**Text block**
+++
So much so that they were married in 1980 on board the Queen Mary. These days, Ian and Gwen commute between their luxury penthouse apartment overlooking Hollywood's Sunset Strip and their new London hideaway.

But he insists that, despite having a home in the heart of Hollywood, he shies away from the usual round of star-studded pool­ side parties.

"I'm not part of the Hollywood set or any other set," he says. "Hollywood's a great place to go and visit but if you take it too seriously and gauge your talent by it, you'd probably end up slitting your wrists.

"Luck has a lot to do with acting, no matter how talented you are. My philosophy is, 'Don't take any­ thing too seriously and enjoy it while you can'."

Judging by his own philosophy, then, Ian McShane is a very lucky man. Since joining RADA at the age of 18, he has been out of work only when taking time off for holidays.

His list of credits includes the pick of television blockbusters on both sides of the Atlantic, such as Disraeli, War and Remembrance, Jesus Of Nazareth, Roots, Miami Vice, Minder and, most recently, Dallas. He has also starred in nearly two dozen big-screen movies.

It was when he was a young struggling actor, desperate to make his name in Britain, that McShane's career as a drinker started. One of his earliest drinking buddies was actor Dudley Sutton, who plays Lovejoy's bow-tied, check­ suited accomplice, Tinker Dill.

"That was part of the acting world in those days. You did your rehearsals, then went out and got drunk. Vodka was all I drank. I never actually liked the taste of it. I drank to get drunk. And that's not the point. You're meant to taste it!"

Despite all the drunken nights, McShane continued to be in great demand with producers and directors.
+++
**Available data**

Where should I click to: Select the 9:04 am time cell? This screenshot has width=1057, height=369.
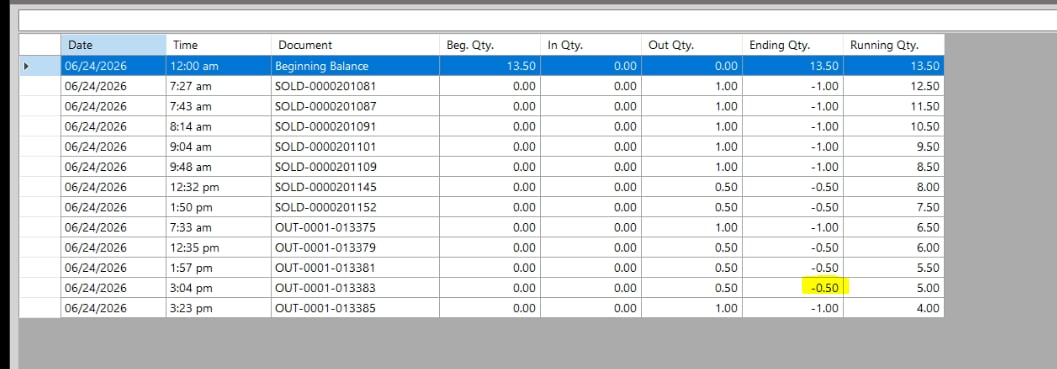pos(218,146)
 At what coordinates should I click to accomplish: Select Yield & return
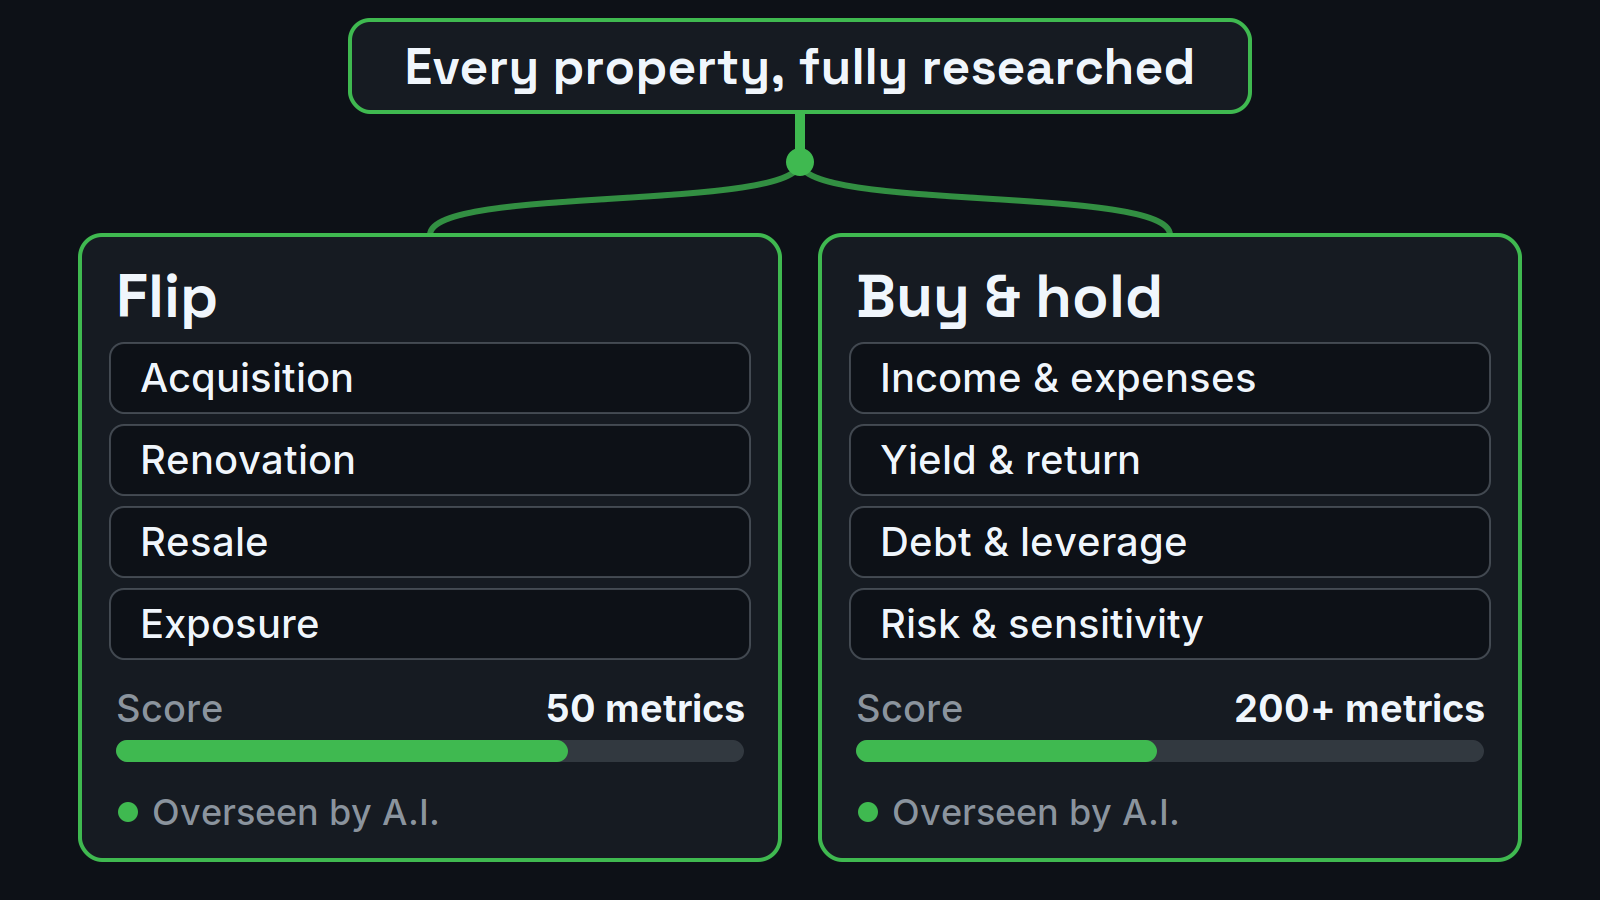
+++
**Objective 1**
According to the Ian McShane article, where did Ian and Gwen get married?
**Objective 2**
Based on the Ian McShane article, why did McShane drink vodka even though he never liked its taste?
**Objective 3**
In the Ian McShane article, reproduce the passage that begins with the words "So much so that" and stop after "pool­ side parties.".

**Answer 1**
On board the Queen Mary, in 1980.

**Answer 2**
He drank it only to get drunk, not for the taste. In the acting world of that time, actors rehearsed and then went out and got drunk.

**Answer 3**
So much so that they were married in 1980 on board the Queen Mary. These days, Ian and Gwen commute between their luxury penthouse apartment overlooking Hollywood's Sunset Strip and their new London hideaway.

But he insists that, despite having a home in the heart of Hollywood, he shies away from the usual round of star-studded pool­ side parties.